**TEXT SEGMENT:**
┌────────

Anthropomorphic thorax phantom for cardio-respiratory motion simulation in tomographic imaging

Autor: Klaus P. Schäfers, Björn Czekalla, Florian Büther, Lynn J. Frohwein, Konstantin Bolwin
Rok vydání: 2018
Předmět:
Zdroj: Physics in Medicine and Biology. 63:035009
ISSN: 1361-6560
0031-9155
DOI: 10.1088/1361-6560/aaa201
Popis: Patient motion during medical imaging using techniques such as computed tomography (CT), magnetic resonance imaging (MRI), positron emission tomography (PET), or single emission computed tomography (SPECT) is well known to degrade images, leading to blurring effects or severe artifacts. Motion correction methods try to overcome these degrading effects. However, they need to be validated under realistic conditions. In this work, a sophisticated anthropomorphic thorax phantom is presented that combines several aspects of a simulator for cardio-respiratory motion. The phantom allows us to simulate various types of cardio-respiratory motions inside a human-like thorax, including features such as inflatable lungs, beating left ventricular myocardium, respiration-induced motion of the left ventricle, moving lung lesions, and moving coronary artery plaques. The phantom is constructed to be MR-compatible. This means that we can not only perform studies in PET, SPECT and CT, but also inside an MRI system. The technical features of the anthropomorphic thorax phantom Wilhelm are presented with regard to simulating motion effects in hybrid emission tomography and radiotherapy. This is supplemented by a study on the detectability of small coronary plaque lesions in PET/CT under the influence of cardio-respiratory motion, and a study on the accuracy of left ventricular blood volumes.

└────────

**WORK ORDER:** Translate this sentence from the thorax phantom abstract into German: "The phantom is constructed to be MR-compatible." The records play no part in this work.

**EXCERPTED DATA:**
┌────────

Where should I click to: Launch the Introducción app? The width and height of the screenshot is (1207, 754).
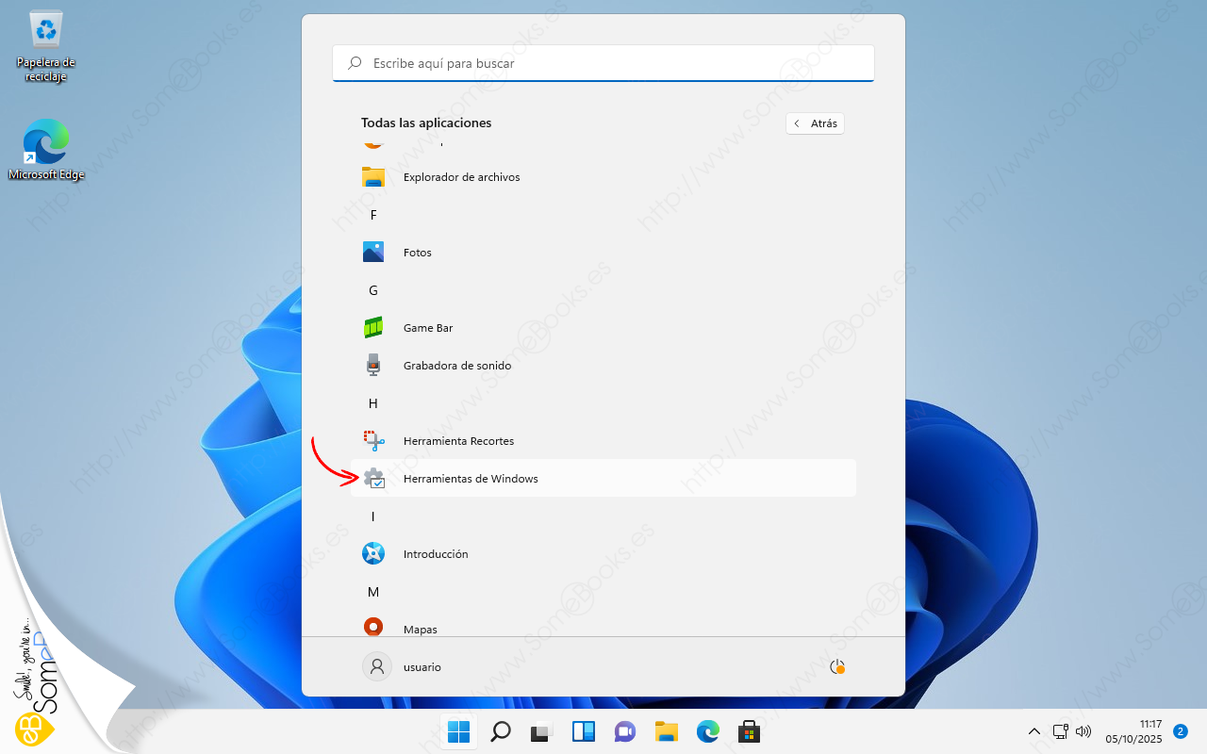click(435, 554)
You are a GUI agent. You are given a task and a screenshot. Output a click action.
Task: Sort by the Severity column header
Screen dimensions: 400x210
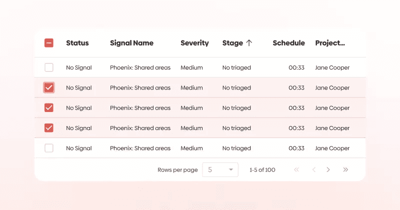coord(195,43)
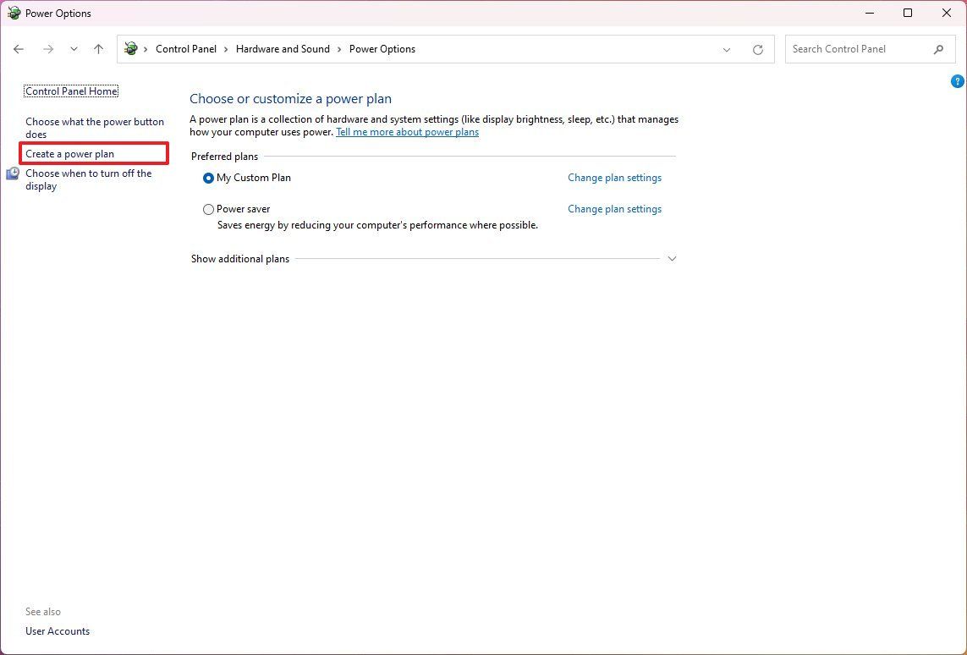This screenshot has height=655, width=967.
Task: Open Change plan settings for My Custom Plan
Action: [x=614, y=178]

└────────

**COMPLETED EXERCISE:** Das Phantom ist so konstruiert, dass es MR-kompatibel ist.